From the line containing "You are a GUI" through the last line of the records below, output every line exactly, both ends included, except the pictures.

==================================================

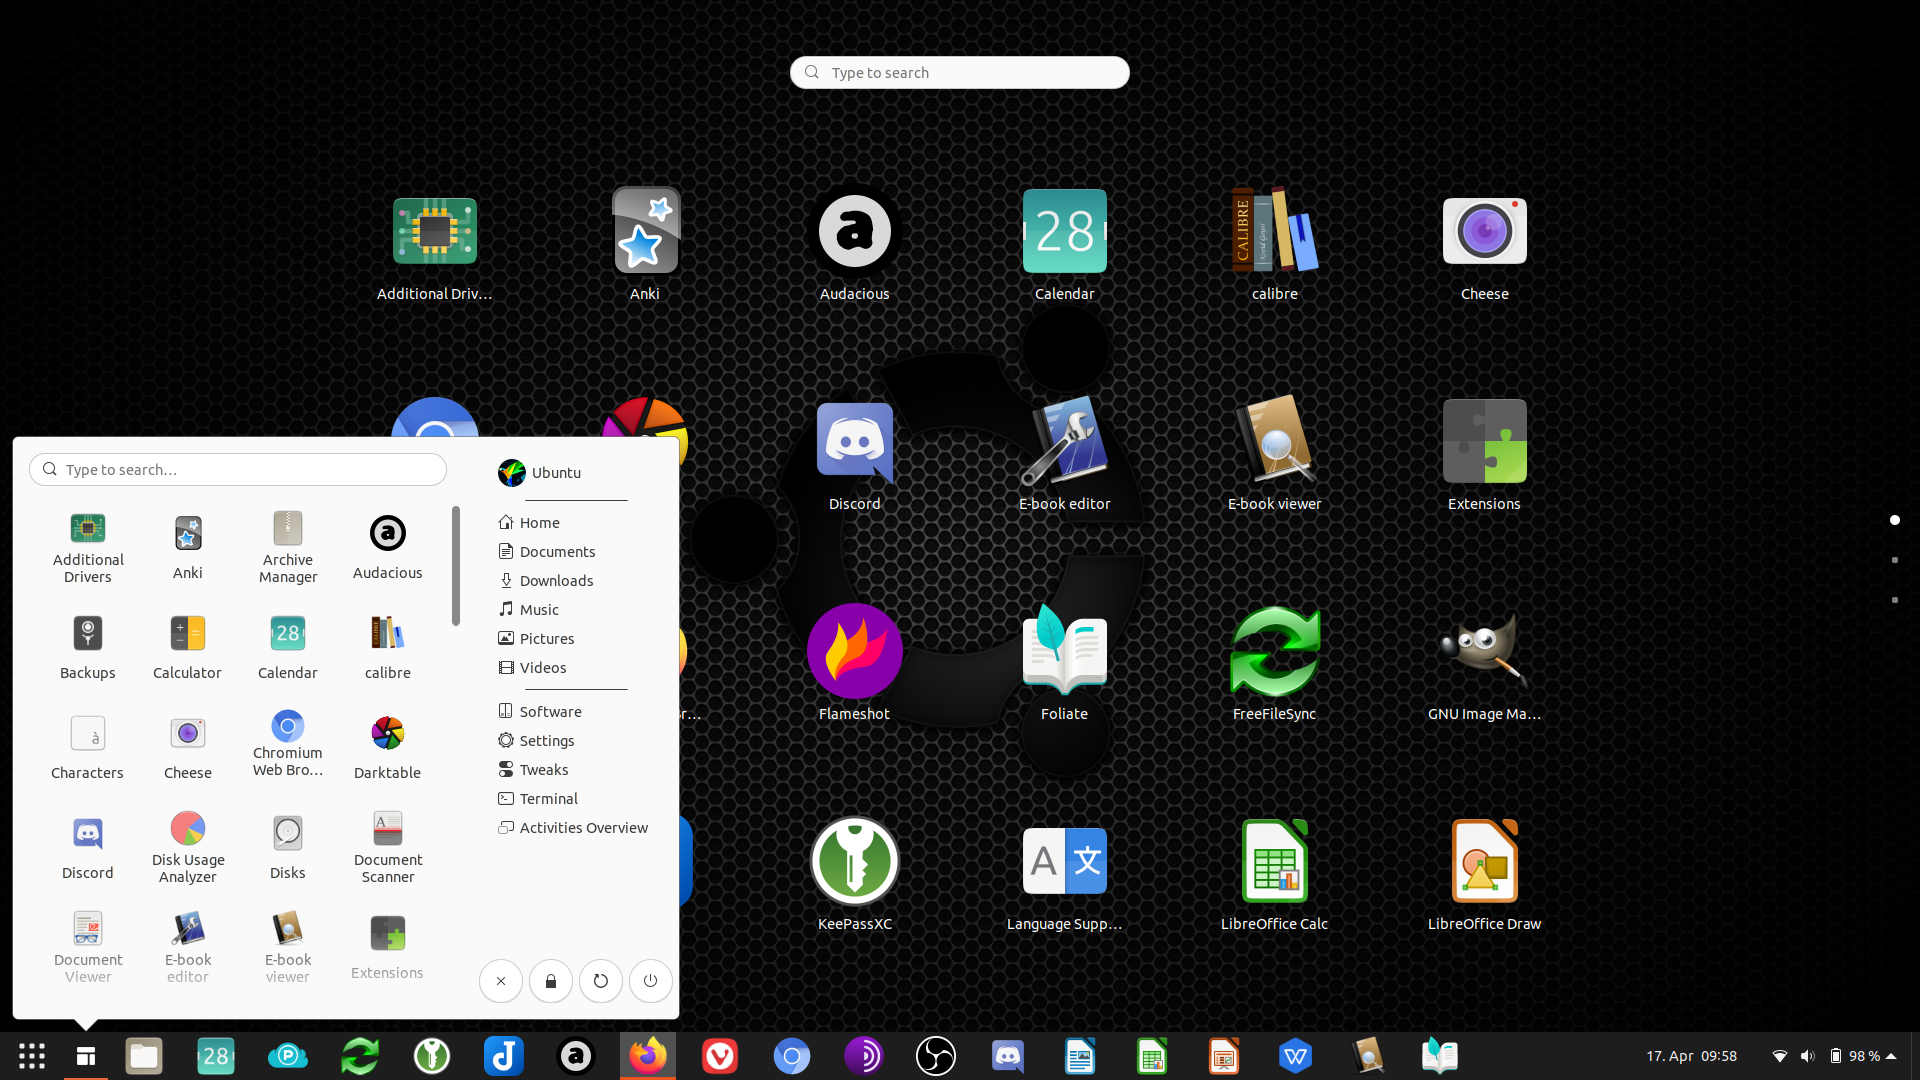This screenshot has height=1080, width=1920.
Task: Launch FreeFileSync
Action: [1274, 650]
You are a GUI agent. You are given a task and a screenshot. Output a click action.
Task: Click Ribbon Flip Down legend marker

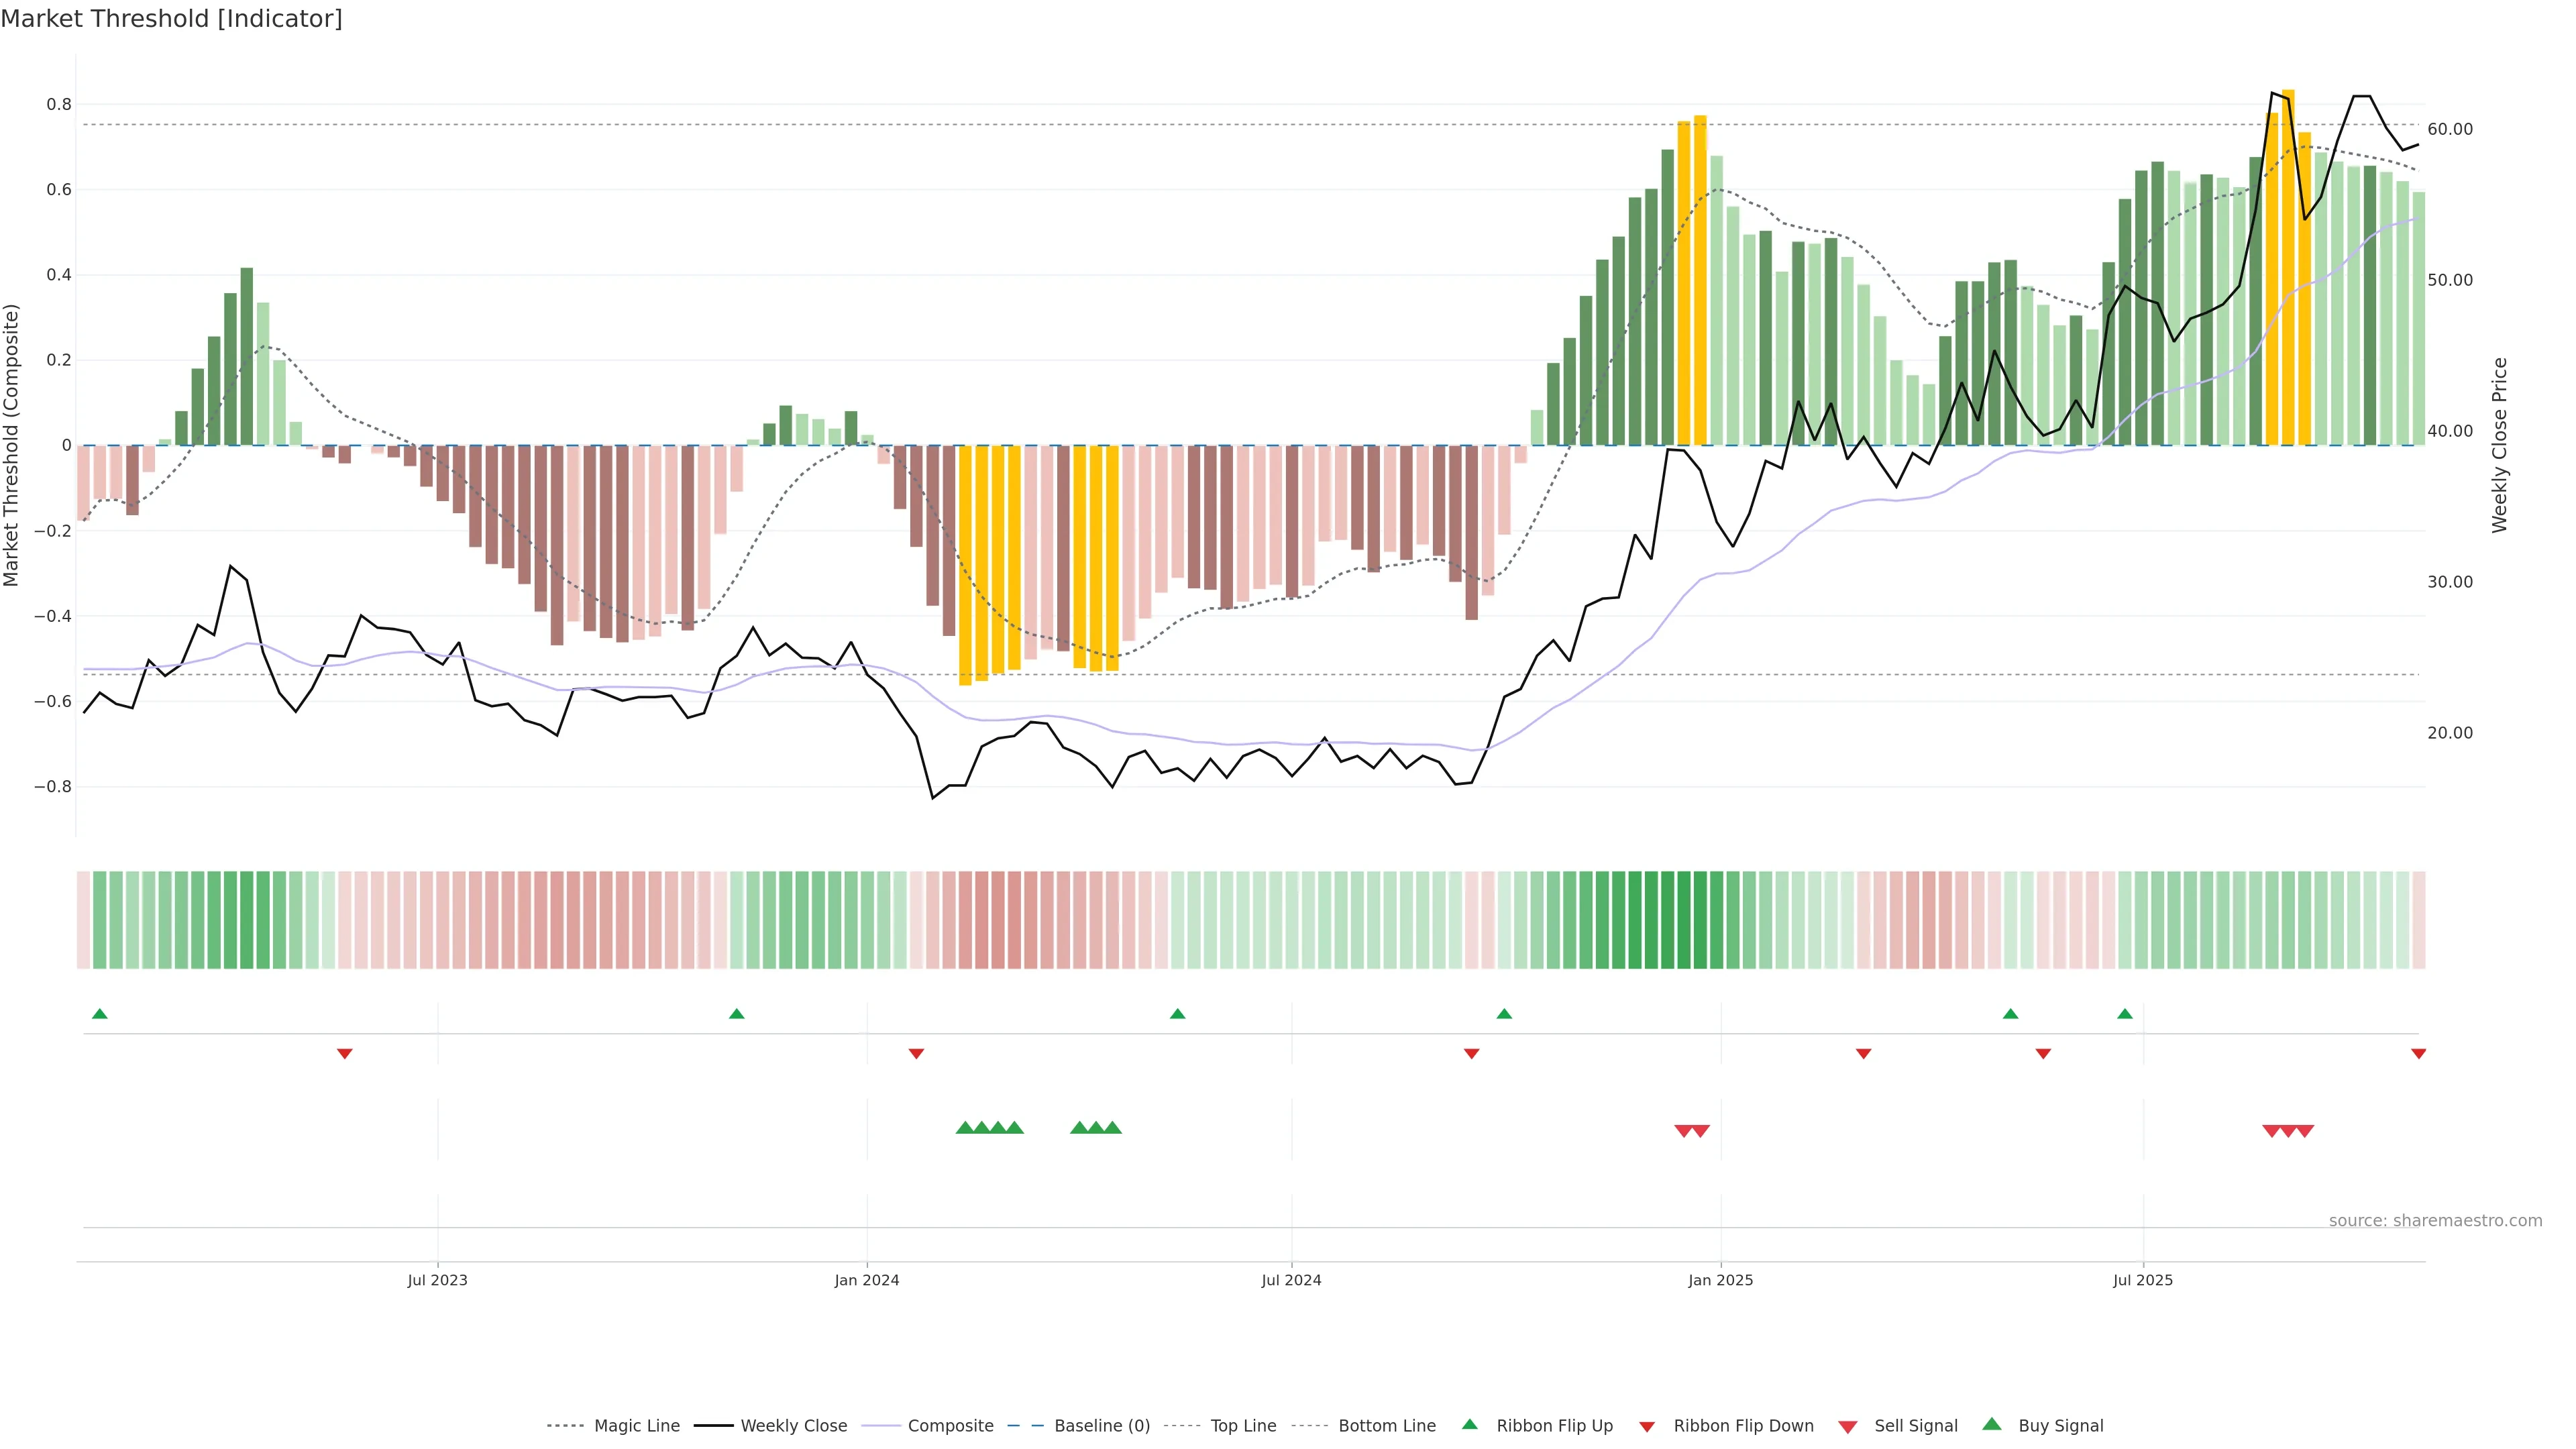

==================================================

FINAL ANSWER:
You are a GUI agent. You are given a task and a screenshot. Output a click action.
Task: Click Ribbon Flip Down legend marker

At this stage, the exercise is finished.